The Dendrometer created at the OPEnS Lab - tailored for grapevines and other woody perennials - alleviates these key failure points using zero-thermal expansion carbon fiber, spring tension, and a linear magnetic encoder. The device achieves 0.5-micron resolution, and thermal fluctuations are less than 1 micron over diurnal swings of 25° C. The cost of the device varies with build quantity, ranging from $225 to $450 per part, and assembly requires 4 to 6 hours per system. Dendrometers are currently being deployed with telemetry based on LoRa and WiFi, both under evaluation. Without solar charging and telemetry, the battery can power the device for over two years of operation. Mass deployment of dendrometers has the potential to provide a continuous record of water stress-driven changes in the dimensions of stems, providing valuable decision support for irrigation management.
The dendrometer is currently undergoing revisions for improvements after feedback from the 2023 summer growing season.
| Specification | Sensor | Accuracy Range | Full Range | ||
|---|---|---|---|---|---|
| Value | Metric | Value | Metric | ||
| Senses Linear Motion | AS5311 | 0.5 | µm | 0-1.5 | cm |
| Senses Ambient Temperature | SHT30 | 0.3 | ℃ | -40-125 | ℃ |
| Senses Humidity | SHT30 | 3 | % | 20-80 | %RH |
| Senses Soil Moisture (Optional) | TEROS10 | 0.03 | m3/m3 | 0.00-0.64 | m3/m3 VWC |
| Data Collection Frequency | 1 | Seconds | 15 | Minutes | |
| Fits Grapevines around Stem Diameter | 25-40 | mm | |||
| Battery life LoRa (6600mAh) | 4 | Months | |||
| Battery life LoRa (10050mAh) | 6 | Months | |||
| Low Cost | <300 | $ | |||
| Logs Data to SD | Time | date/hour/min | |||
| SD and USB are easily accessible | |||||
| Removable for winter time | |||||
| Data transmits using telemetry | LoRa or Wi-Fi |
Understanding the water stress that crops are experiencing provides valuable information regarding plant development and gives feedback that can assist in more effective irrigation schedules. Water scarcity in regions common for fruit production, coupled with an increasing world population makes the use of precise irrigation techniques in orchards unavoidable [2]. Past research indicates a tendency to over-irrigate early in the season, when water supplies are plentiful, leading to enhanced drought in later months and sacrificing overall crop health. Continuous measurements of plant water stress can conserve water, leading to healthier crops and sustaining essential ecosystems. This increased robustness can have long-lasting effects on the overall well-being of agricultural areas.
Figure 1: Shows general pattern of diurnal fluctuations in plant stems. Expected Maximum Daily Shrinkage (MDS) in grapevines is around 200um.

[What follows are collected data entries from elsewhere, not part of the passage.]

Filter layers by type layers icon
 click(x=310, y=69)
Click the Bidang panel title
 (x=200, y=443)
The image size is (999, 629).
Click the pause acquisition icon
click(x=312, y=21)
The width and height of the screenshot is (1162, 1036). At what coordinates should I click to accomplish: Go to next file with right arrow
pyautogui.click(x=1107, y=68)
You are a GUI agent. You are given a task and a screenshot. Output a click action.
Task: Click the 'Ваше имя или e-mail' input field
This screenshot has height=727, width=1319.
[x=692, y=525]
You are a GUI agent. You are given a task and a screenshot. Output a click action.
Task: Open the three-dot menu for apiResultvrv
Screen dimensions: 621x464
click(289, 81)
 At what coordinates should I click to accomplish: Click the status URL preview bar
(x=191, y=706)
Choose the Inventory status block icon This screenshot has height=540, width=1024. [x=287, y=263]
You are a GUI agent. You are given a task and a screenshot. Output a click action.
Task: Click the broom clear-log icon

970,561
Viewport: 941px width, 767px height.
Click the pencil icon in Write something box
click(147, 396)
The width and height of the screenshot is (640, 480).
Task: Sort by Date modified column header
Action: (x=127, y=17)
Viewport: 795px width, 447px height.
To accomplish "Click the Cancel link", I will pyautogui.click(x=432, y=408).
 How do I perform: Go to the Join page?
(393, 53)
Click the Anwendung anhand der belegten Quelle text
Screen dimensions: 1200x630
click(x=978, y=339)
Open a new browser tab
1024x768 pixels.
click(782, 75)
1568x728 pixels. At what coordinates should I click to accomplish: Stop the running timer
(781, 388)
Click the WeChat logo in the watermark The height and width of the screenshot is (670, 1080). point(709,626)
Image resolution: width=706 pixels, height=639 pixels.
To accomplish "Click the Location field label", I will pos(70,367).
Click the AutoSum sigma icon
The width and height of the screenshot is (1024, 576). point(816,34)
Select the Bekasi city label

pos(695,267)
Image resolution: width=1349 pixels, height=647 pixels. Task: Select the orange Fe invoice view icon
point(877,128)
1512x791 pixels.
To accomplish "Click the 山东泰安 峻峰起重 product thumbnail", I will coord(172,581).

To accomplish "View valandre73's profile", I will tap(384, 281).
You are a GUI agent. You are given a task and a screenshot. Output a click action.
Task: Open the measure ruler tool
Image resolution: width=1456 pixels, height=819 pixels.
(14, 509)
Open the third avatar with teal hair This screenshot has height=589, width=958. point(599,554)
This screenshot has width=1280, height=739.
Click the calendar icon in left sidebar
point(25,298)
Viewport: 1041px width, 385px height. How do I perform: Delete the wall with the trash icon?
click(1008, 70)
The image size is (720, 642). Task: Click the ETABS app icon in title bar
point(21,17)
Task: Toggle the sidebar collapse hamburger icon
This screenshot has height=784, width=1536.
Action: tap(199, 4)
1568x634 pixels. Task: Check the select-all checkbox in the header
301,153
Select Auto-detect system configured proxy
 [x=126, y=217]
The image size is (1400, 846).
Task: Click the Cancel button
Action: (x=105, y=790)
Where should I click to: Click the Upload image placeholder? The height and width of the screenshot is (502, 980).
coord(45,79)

Many alternate dendrometer devices lack precision and accuracy due to the limitations of the technology employed. In particular, band and point Dendrometers encounter a significant amount of friction which leads to difficulty in achieving highly accurate data measurements. Furthermore, delays or “stickiness” between parts leads to issues with hysteresis: as a plant’s stem switches between expanding and contracting throughout the day, the instrument is unable to measure and record these micrometer motions. A potentiometer restricts the form factor of the mechanical design and exhibits temperature dependency, sacrificing the ability to achieve high-resolution measurements. Additionally, material expansion of the physical components of a Dendrometer leads to inaccuracies in the data recorded by presently available Dendrometers. As outdoor air temperature fluctuates, the material that the Dendrometer is made of will experience expansion/contraction as well, skewing the data so that it reflects this movement instead of the plant’s growth.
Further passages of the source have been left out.